このように、動作の少なさや、ものぐさな態度を極端に表す際に使います。誇張表現としてのユーモアを含んで使われることもあります。
注意点
この表現はかなり強い意味合いを持つため、直接的に誰かに言うと、侮辱や不快感を与える可能性があります。特に相手が無精であることを指摘するような場合は、冗談めかした口調で用いる、あるいは自虐的に使うなどの工夫が必要です。
また、比喩表現であることを理解していないと、文字通りの意味に取られてしまうこともあるため、文脈やトーンによって意図を明確にする必要があります。
背景
「縦の物を横にもしない」という言い回しは、古くから使われてきた日本語の慣用句で、「ちょっとした手間を惜しむほど動かないさま」を誇張して表現しています。縦になっているものを、ただ横にするだけという、ごくわずかな動作すら行おうとしないというところから、極端な怠け者・無精者の象徴として用いられるようになりました。
このような表現は、江戸時代の滑稽本や落語など、庶民生活の怠けぶりや横着さを面白おかしく描く文芸にも登場しており、日本人の「働き者」を理想とする価値観の裏返しとして存在していたと言えます。つまり、「働かないこと」や「怠けること」は本来恥とされるものだったため、それを戯画的に取り上げることで、笑いとともに皮肉を利かせた文化が育まれてきたのです。
現代においても、特に家庭内や職場などで「何もしたがらない人」を形容する際に使われることがあり、いまだに生きた表現として定着しています。
まとめ
「縦の物を横にもしない」という言葉は、怠け者の象徴として用いられ、わずかな動作さえも惜しむような極端な無精を皮肉る表現です。その誇張されたイメージは、聞き手に強烈な印象を与え、怠惰な態度を軽妙に、あるいは厳しく批判する場面で効果を発揮します。
この言葉の背景には、日本人が勤勉を尊ぶ文化のなかで、「怠けること」を戯画的に描く風土がありました。そのため、この表現には単なる侮蔑ではなく、どこか笑いを誘う側面も含まれています。

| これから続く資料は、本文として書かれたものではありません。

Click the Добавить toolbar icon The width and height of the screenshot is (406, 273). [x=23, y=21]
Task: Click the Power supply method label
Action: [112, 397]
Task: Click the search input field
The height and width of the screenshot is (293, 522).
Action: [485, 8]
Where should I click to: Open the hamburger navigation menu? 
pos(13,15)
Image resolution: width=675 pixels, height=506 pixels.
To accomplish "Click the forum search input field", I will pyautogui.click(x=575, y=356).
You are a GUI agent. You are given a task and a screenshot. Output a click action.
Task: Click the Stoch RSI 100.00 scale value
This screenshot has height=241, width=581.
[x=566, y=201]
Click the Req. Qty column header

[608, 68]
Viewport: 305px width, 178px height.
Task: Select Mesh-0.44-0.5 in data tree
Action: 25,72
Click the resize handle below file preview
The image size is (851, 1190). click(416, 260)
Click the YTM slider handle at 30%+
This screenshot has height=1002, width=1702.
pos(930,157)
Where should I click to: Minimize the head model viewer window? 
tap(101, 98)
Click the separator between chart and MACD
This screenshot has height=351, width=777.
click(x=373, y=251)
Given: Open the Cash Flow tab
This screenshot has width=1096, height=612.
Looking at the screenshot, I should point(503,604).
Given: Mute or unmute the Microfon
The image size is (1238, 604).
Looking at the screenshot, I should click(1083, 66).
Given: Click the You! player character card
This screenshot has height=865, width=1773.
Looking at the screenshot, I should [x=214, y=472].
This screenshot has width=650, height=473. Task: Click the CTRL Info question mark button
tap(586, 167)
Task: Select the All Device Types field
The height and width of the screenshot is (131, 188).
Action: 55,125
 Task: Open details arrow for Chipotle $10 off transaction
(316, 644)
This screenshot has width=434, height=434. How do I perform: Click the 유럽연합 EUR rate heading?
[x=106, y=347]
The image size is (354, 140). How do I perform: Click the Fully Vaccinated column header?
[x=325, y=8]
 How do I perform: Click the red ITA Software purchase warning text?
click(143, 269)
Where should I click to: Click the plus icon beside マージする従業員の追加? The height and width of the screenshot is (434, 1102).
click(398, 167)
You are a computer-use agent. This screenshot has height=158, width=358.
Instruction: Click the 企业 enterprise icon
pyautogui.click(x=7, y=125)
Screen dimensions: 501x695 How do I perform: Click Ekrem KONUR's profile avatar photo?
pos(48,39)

しかしながら、使用には注意が必要です。特に人間関係においては、過度に相手を非難するトーンで使うと誤解や反発を生む恐れがあります。軽い冗談として使うか、自分に対して用いることで、場を和ませながら意図を伝えることができるでしょう。
時代が変わっても、「何もしない」ことへの風刺として、「縦の物を横にもしない」という言い回しは、今後もさまざまな場面で使われ続けるに違いありません。